Alchemy, Curiosity, and the Authorship Problem
Nature ran a second piece this week, a books essay on why science would not exist without alchemy, curiosity, and great writing. The argument is that scientific discovery has always been entangled with the personality and obsession of the discoverer. The alchemist who burned papyrus scrolls to understand combustion (the subject of another Nature briefing this week) was doing something that looked like destruction and was actually investigation. The AI system scanning viral genomes for functional patterns is doing something that looks like indexing and may be investigation. The question the Anthropic result forces is whether curiosity, as a generative condition for discovery, is actually necessary, or whether it is merely sufficient. We assumed the former. The virus finding suggests we should revisit that assumption.

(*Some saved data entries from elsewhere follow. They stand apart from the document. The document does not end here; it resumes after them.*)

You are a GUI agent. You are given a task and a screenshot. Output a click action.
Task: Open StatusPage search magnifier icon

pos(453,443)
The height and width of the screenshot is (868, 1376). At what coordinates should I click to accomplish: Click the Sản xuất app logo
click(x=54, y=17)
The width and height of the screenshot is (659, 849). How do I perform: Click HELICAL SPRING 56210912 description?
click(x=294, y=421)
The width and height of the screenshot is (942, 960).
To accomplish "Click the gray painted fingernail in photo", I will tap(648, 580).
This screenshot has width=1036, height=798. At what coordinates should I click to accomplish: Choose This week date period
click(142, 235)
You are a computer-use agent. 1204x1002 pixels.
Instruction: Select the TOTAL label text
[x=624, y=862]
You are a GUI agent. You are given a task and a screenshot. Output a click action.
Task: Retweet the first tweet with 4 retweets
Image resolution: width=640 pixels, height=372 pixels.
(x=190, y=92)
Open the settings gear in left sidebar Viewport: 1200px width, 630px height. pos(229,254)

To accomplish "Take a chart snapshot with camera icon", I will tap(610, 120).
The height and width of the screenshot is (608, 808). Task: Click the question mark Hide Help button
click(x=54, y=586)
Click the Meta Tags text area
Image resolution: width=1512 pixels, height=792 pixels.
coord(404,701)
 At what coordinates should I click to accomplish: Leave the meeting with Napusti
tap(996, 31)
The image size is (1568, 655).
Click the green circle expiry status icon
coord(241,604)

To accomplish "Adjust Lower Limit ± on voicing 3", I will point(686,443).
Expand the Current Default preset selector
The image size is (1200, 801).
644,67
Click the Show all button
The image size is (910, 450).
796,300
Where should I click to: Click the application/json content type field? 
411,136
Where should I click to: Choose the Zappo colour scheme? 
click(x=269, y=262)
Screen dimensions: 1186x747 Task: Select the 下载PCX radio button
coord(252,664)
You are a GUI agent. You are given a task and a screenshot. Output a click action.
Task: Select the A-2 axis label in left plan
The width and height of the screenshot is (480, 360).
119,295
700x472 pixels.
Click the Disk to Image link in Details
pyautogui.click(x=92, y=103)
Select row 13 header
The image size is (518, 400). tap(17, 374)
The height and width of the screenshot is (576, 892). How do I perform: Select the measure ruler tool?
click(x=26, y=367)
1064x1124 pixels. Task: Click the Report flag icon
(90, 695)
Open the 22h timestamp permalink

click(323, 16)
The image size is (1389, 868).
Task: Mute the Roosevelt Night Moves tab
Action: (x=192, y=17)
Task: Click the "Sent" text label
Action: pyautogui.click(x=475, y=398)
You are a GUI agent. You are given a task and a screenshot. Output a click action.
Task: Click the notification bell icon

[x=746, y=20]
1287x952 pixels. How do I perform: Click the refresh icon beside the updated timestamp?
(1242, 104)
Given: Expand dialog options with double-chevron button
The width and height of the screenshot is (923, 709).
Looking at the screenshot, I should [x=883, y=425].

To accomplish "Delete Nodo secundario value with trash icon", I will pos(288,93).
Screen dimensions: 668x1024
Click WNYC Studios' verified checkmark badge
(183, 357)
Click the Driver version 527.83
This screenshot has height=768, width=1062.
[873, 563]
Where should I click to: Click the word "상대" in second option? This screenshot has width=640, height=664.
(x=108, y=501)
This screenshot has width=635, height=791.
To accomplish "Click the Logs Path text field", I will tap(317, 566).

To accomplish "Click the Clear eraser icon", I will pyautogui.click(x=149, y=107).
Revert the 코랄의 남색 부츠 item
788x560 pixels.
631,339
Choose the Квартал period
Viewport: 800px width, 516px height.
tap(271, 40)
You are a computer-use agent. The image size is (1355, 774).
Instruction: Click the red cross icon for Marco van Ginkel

Green Chemistry's Lesson for AI Biotech
The other academic story that brackets this one is chemists still struggling to eliminate hazardous solvents after decades of green chemistry effort. The lesson from that field: discovering a better method and actually replacing incumbent practice are separated by enormous institutional inertia. Anthropic's AI found something potentially significant in biology. Whether that translates into a deployed tool, a widely adopted technique, or a footnote in a future review paper depends almost entirely on factors outside the AI's knowledge or control, including funding, regulatory pathway, and whether the humans in the loop are curious enough to follow the lead. Brewster Kahle's argument about the global brain applies here: the discovery infrastructure is accelerating, but the integration infrastructure, the part where findings become knowledge become practice, is still running on the old timetable.